#### VORLIEGENDER TEXT
════════
In der Summe also dominiert die Skepsis den Sommer. "Ob Aktien von den rekordtiefen Zinsen weiterhin profitieren können, erscheint () fraglich", sinnt zum Beispiel Michael Winkler in einem Rundbrief. Winkler ist Chief Investment Officer der St. Galler Kantonalbank Deutschland. Auf der anderen Seite - wo sind die Alternativen? Staatsanleihen bieten nach Inflation vielfach nur eine Negativverzinsung. Rohstoffe wie Gold und Silber haben 2013 erheblich an Glanz eingebüßt. Es bleibt also bei der einen Frage - Aktien oder keine Aktien.

Viele Investoren beantworten sie derzeit für sich mit "ein bisschen Aktien", stehen quasi im hüfttiefen Wasser und bewegen sich gerade so viel, dass sich das nicht ändert. Dort warten sie - auf die Zentralbanken, aber auch "die Berichtssaison in den USA ab", so Banker Winkler. Und versäumen damit die Chance, sich von der Flut respektive Kurssteigerungen nach oben tragen zu lassen. Denn die könnte weiter steigen, obwohl der Dax bei über 8200 Punkten notiert und damit schon nicht mehr weit entfernt vom Höchststand. Gerade die bislang noch zaudernden Investoren könnten das ermöglichen, indem ihre Nachfrage die Kurse weiter nach oben treibt. Bis Fed Co die Politik ändern - jemand laut "Hai" ruft und alle aus dem Wasser rennen. Denn gebissen werden kann man auch im stehtiefen Wasser.
════════
#### ARBEITSAUFTRAG 1
Gib den Abschnitt des Börsenkommentars zwischen „Viele Investoren beantworten“ und „im stehtiefen Wasser.“, beide eingeschlossen, wortgetreu wieder.
#### ARBEITSAUFTRAG 2
Welche Position hat Michael Winkler laut dem Börsenkommentar?
#### ARBEITSAUFTRAG 3
Erkläre mit den Angaben im Börsenkommentar, warum nur die Frage „Aktien oder keine Aktien“ bleibt.
Stütze dich nur auf den Börsenkommentar oben.

#### ÜBUNGSDATEN
════════
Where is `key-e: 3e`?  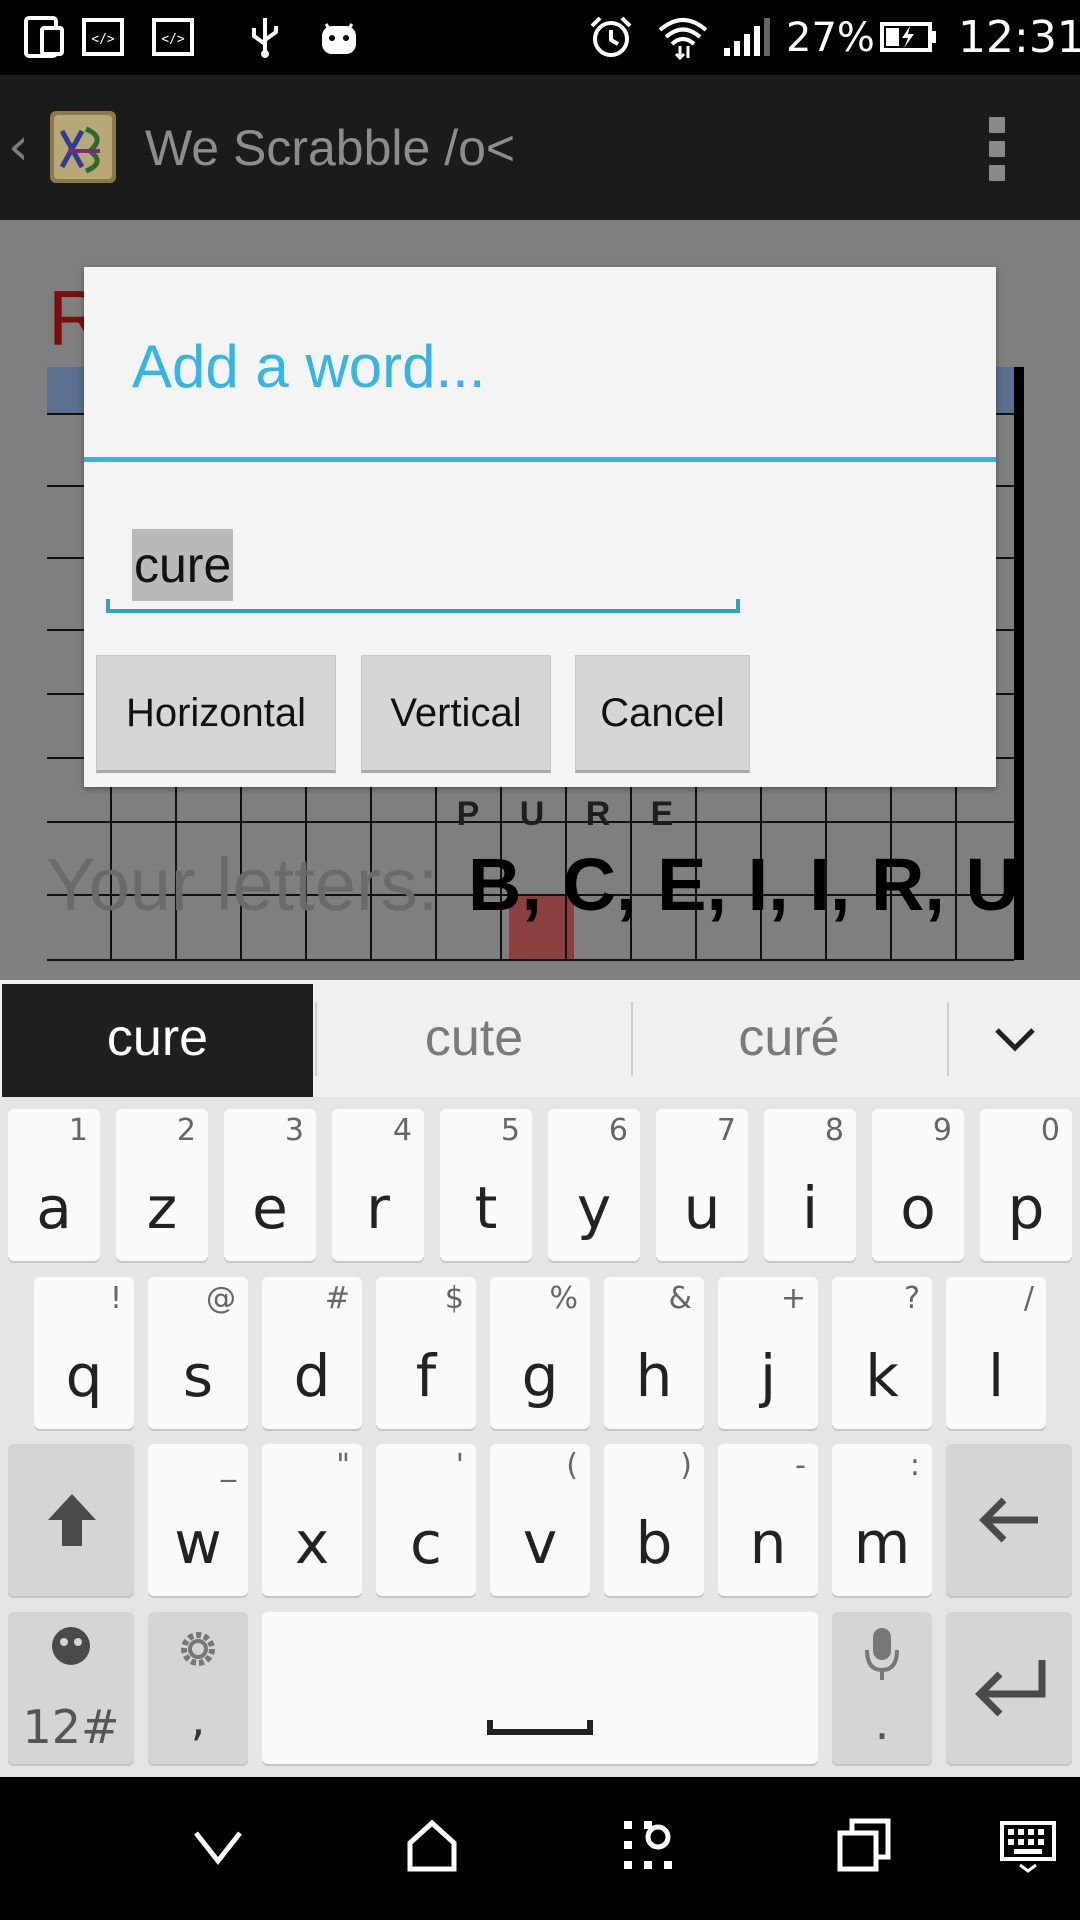
key-e: 3e is located at coordinates (270, 1185).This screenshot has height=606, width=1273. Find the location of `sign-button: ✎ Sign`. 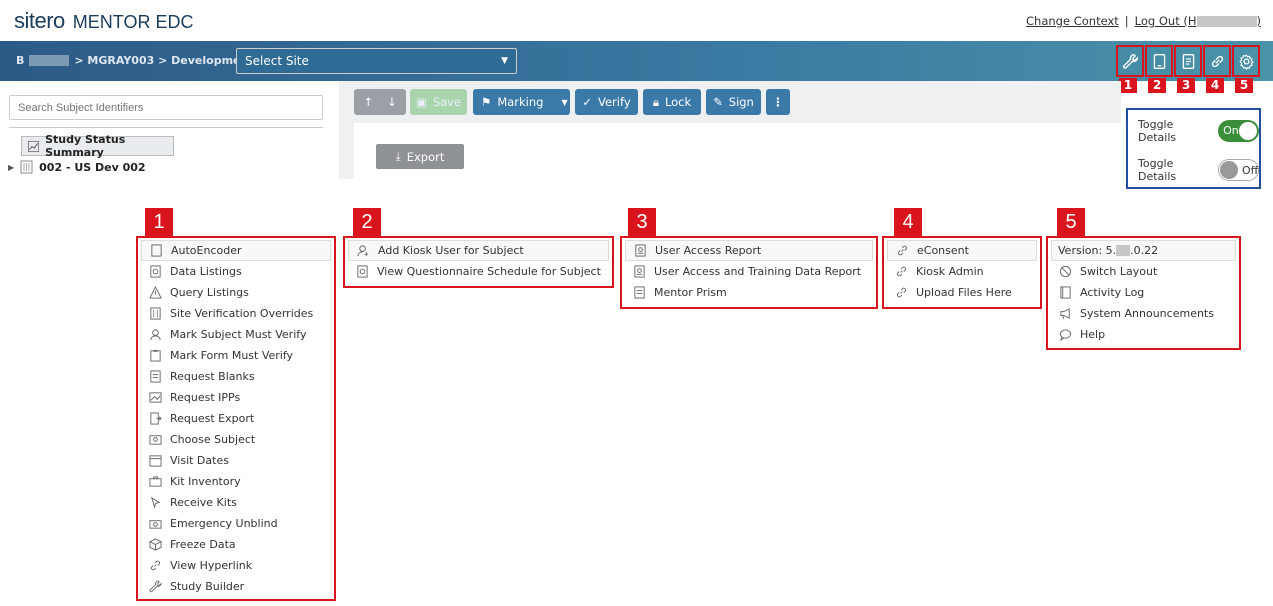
════════
#### LÖSUNG 1
Viele Investoren beantworten sie derzeit für sich mit "ein bisschen Aktien", stehen quasi im hüfttiefen Wasser und bewegen sich gerade so viel, dass sich das nicht ändert. Dort warten sie - auf die Zentralbanken, aber auch "die Berichtssaison in den USA ab", so Banker Winkler. Und versäumen damit die Chance, sich von der Flut respektive Kurssteigerungen nach oben tragen zu lassen. Denn die könnte weiter steigen, obwohl der Dax bei über 8200 Punkten notiert und damit schon nicht mehr weit entfernt vom Höchststand. Gerade die bislang noch zaudernden Investoren könnten das ermöglichen, indem ihre Nachfrage die Kurse weiter nach oben treibt. Bis Fed Co die Politik ändern - jemand laut "Hai" ruft und alle aus dem Wasser rennen. Denn gebissen werden kann man auch im stehtiefen Wasser.

#### LÖSUNG 2
Er ist Chief Investment Officer der St. Galler Kantonalbank Deutschland.

#### LÖSUNG 3
Es fehlen Alternativen. Staatsanleihen bieten nach Inflation vielfach nur eine Negativverzinsung, und Rohstoffe wie Gold und Silber haben 2013 erheblich an Glanz eingebüßt.